Supplied data —
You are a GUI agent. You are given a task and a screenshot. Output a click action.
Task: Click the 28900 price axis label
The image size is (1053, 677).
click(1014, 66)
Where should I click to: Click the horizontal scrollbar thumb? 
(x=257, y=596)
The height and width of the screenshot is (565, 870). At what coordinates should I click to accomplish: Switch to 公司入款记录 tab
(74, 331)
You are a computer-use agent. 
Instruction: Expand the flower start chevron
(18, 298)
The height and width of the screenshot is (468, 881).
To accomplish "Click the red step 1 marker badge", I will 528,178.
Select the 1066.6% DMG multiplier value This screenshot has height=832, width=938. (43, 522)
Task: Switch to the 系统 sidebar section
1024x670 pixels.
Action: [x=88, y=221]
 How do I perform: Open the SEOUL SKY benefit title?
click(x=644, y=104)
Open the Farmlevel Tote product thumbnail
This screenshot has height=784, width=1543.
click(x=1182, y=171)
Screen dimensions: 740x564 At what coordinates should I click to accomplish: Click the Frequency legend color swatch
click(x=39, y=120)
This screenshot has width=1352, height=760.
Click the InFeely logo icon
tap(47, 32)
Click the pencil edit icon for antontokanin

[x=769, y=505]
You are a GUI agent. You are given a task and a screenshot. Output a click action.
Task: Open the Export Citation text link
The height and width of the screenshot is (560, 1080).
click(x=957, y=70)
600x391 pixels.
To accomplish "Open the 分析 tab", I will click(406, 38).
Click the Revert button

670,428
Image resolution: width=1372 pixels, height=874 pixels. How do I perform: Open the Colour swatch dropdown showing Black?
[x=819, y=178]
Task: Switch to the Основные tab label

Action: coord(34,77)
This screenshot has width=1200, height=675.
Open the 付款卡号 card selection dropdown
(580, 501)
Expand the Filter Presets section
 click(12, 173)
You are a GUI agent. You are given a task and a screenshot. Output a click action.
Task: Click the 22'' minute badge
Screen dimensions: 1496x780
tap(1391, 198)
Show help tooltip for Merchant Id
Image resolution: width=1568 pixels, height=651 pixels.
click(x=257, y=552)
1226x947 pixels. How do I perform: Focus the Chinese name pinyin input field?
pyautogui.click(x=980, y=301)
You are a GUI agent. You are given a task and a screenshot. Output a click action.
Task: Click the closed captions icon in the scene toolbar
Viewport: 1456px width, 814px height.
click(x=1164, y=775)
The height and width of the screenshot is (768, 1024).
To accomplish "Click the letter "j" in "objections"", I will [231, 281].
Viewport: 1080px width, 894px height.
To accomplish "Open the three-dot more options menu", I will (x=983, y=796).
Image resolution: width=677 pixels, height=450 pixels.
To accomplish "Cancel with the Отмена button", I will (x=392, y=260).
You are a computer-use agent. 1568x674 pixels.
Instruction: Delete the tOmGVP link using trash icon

Task details — Each line holding "badge" in the records should be copied out.

Output —
To accomplish "Click the red step 1 marker badge", I will 528,178.
Task: Click the 22'' minute badge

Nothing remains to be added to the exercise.